2013년 5월 26일 일요일

About women's power

Right now at this moment, as I write, some women have gathered to view a documentary and discuss the media's influence on women's access to position of power. In the end, I decided to stay home and think about other questions.

Now I'm reflecting on why I took that option. Rather than address their particular question, I'm thinking about a related one: why do they want power and what kind of power are they aspiring to access?

That's really a question of the bourgeois feminist movement: why aren't more women in positions of power, and why and how does the system obstruct women from upward mobility. The answer from the anti-imperialist (progressive) women thinkers and activists is to change the power structures. The question for us in the radical feminist movements is, why are not more women involved in creating basic change of society?

After all, are the conventional male leaders of our society the best role models? Do you want to be a top executive in a monopoly, a manager of exploitation and plunder? Do you want to be a judge or police officer in the system of injustice? Do you want to be a General of an imperialist army?

The capitalist system is a patriarchal system. Having women step into the shoes of the leaders of that system just does more harm to women and working people. Think of Condoleeza Rice, Hilary Clinton, Margaret Thatcher, Golda Meir, Gloria Macapagal-Arroyo, the remaining Queens of this and that country--they have played big roles in carrying out big crimes. extending mass suffering and keeping movements for real change down. It is no gain when a female dictator or militarist or corporate mogul comes to power.
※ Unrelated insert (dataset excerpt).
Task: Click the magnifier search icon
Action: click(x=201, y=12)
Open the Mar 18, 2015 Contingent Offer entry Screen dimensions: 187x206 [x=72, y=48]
Sure, yes, it is meaningful when women of any stratum makes advances and wins freedom, as it is when people of color, immigrants and other oppressed sectors do. And, yes, it is meaningful when violence against women and children is recognized and measures taken to oppose and prevent it. However, just as patriarchy is a feature of the system of monopoly capitalism, so are discrimination and violence. It's a system built upon the worst violence and the grossest prejudices of the monarchies of Europe and European colonizers and local chieftans and gangsters.
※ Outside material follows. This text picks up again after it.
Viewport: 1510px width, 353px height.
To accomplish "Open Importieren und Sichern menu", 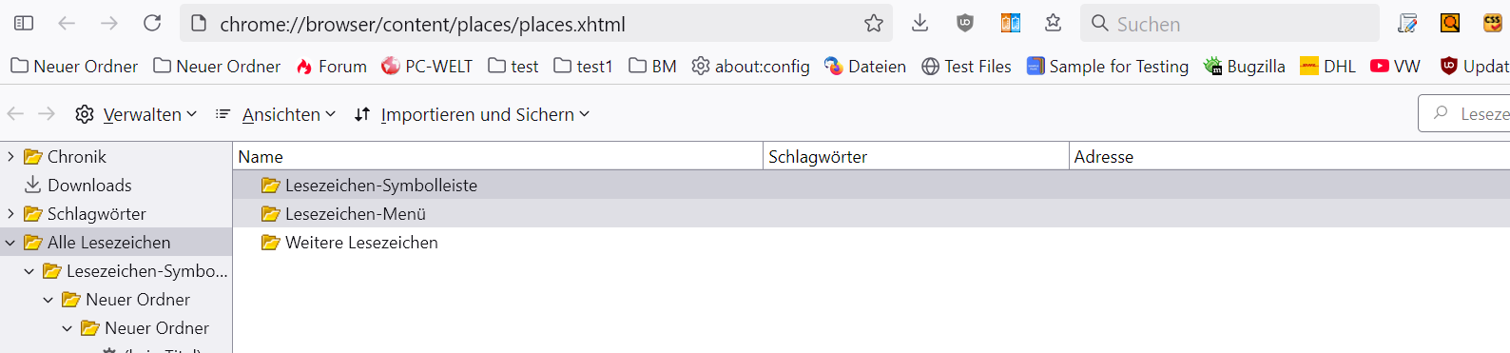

If you're not talking about making fundamental change happen, then you're are talking about the false right and false justice of stepping into male reins of power. You're talking about striving to become another ruler or conqueror or one of their managers or technocrats. No, thanks.

I do hope that women in general, whatever their occupation or class, honestly have a different kind of leadership in mind. They have a special skill set owing to the amazing ability as females to bear children and their tendency to be nurturers, caregivers and homemakers because they bear children that can offer a differeent perspective on leadership and societal development.
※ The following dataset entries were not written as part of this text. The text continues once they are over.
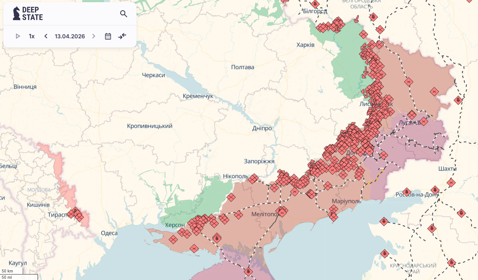Click the Одеса city label

click(x=109, y=233)
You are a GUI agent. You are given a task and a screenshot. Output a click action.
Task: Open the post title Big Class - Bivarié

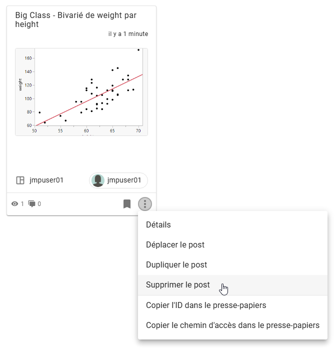pyautogui.click(x=76, y=20)
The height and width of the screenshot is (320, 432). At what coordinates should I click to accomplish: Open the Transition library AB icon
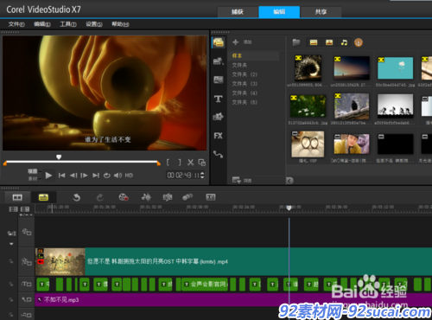coord(218,80)
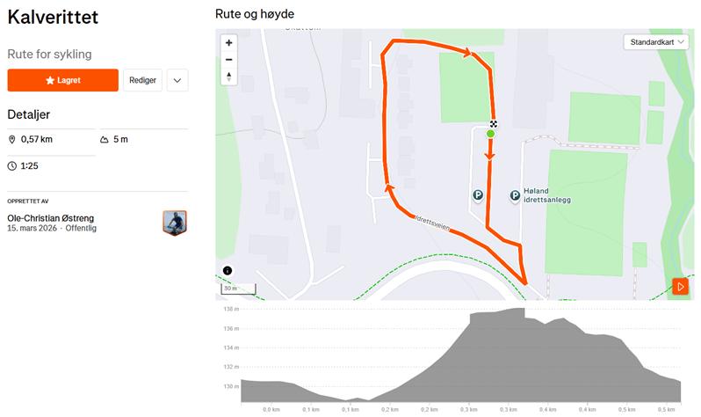Image resolution: width=701 pixels, height=417 pixels.
Task: Zoom out on the route map
Action: click(x=229, y=59)
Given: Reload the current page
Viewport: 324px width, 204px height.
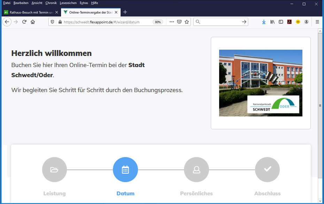Looking at the screenshot, I should pyautogui.click(x=24, y=22).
I do believe that more and more women should think political and participate in debates. That's how they will get true liberation, in my mind, that will enable them and the rest of society to advance and flourish.

I'm not talking about electoral party politics. Most people are tired of that. This is the biggest problem of misrepresentation--of women and others among the citizenry. I'm talking about grassroots community and political organizing. I mean that they have to go beyond social work, school teaching and health care and think, read, write and talk in an exchange of opinions about their most urgent concerns.

Personally, I'm not very interested in accessing any position of substantial power. I don't want to be a boss. That's not to say I don't want to secure and assert my own power as a person. I want my knowledge, skills and experience acknowledged and I want to be recognized in situations where I am fit to lead. I'm talking about meritocracy as part of a democracy wherein peers praise and ask one to be an organizer or leader if one's work has demonstrated merit. I like that concept.